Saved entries
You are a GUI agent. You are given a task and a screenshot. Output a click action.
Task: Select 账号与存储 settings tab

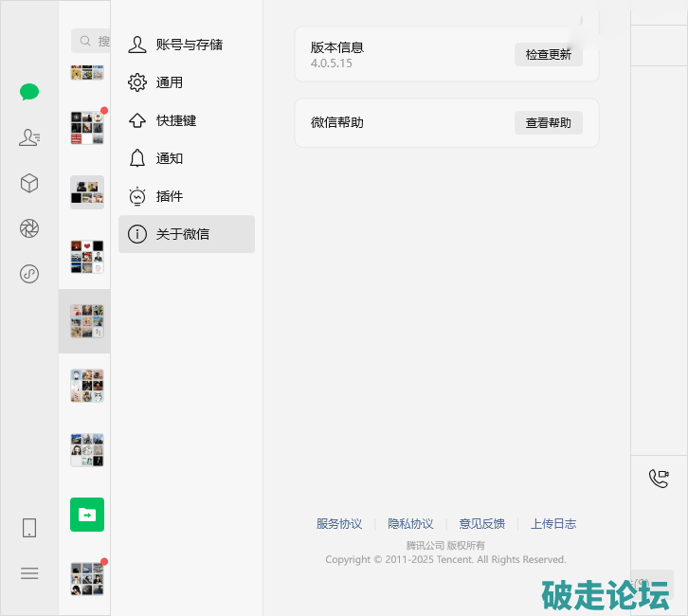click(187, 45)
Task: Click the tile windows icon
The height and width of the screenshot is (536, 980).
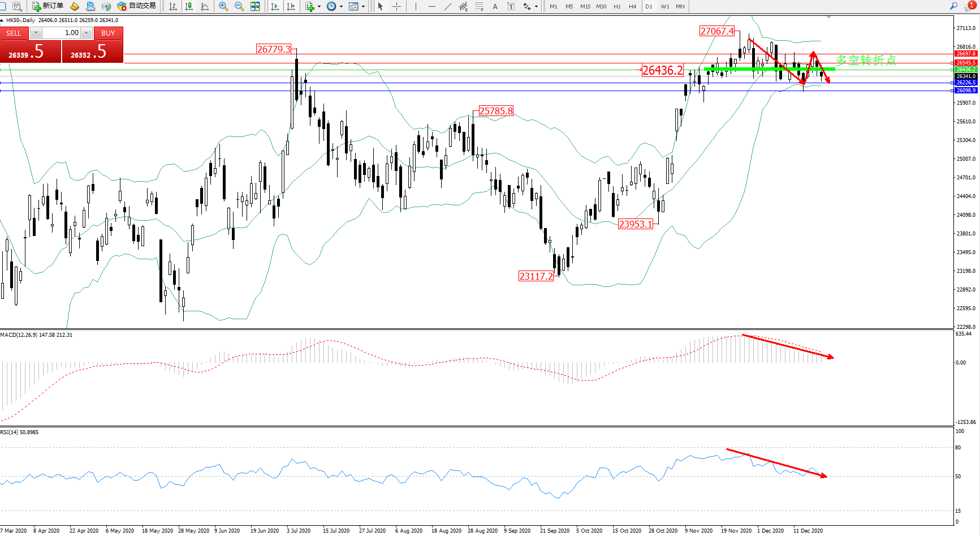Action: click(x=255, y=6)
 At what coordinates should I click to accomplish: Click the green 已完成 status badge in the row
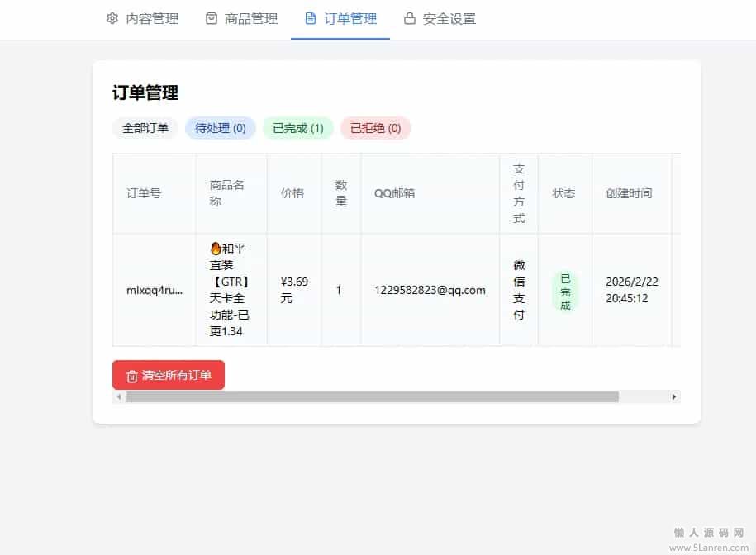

* * *

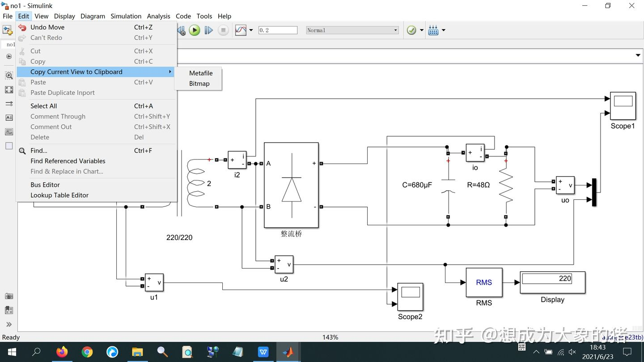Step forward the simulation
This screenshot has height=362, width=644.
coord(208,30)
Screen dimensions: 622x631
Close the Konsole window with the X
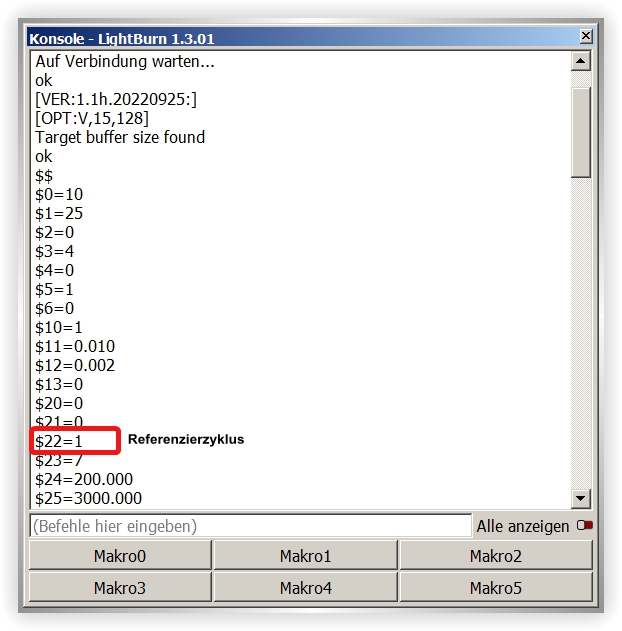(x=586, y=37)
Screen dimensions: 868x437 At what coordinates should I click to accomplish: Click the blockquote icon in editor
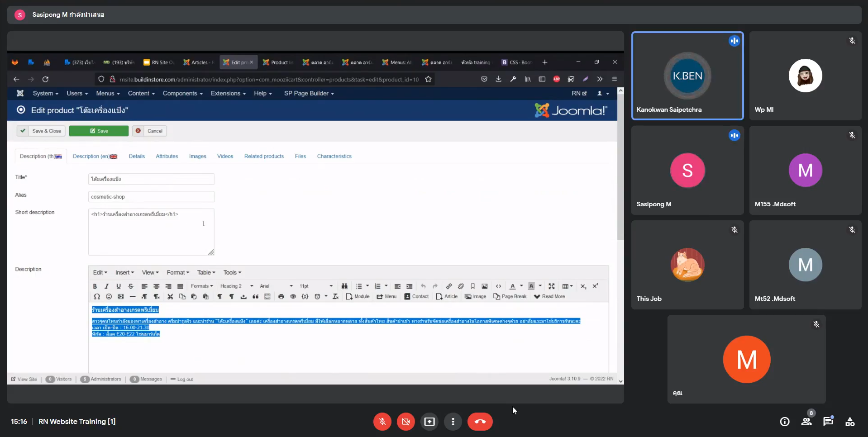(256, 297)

==

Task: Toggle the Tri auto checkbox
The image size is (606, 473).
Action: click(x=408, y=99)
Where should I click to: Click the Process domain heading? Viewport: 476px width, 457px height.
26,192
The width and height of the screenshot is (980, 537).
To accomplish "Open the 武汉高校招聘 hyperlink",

• _TASK DESCRIPTION_
If a picture sits between the line containing "You are a GUI" and the line containing "badge in the row", leave it out, and return the lines of that range above exactly, both ends included.

• _ANSWER AREA_
You are a GUI agent. You are given a task and a screenshot. Output a click action.
Task: Select 账号与存储 settings tab

click(187, 45)
Task: Click the tile windows icon
The height and width of the screenshot is (536, 980).
Action: click(x=255, y=6)
 At what coordinates should I click to accomplish: Click the green 已完成 status badge in the row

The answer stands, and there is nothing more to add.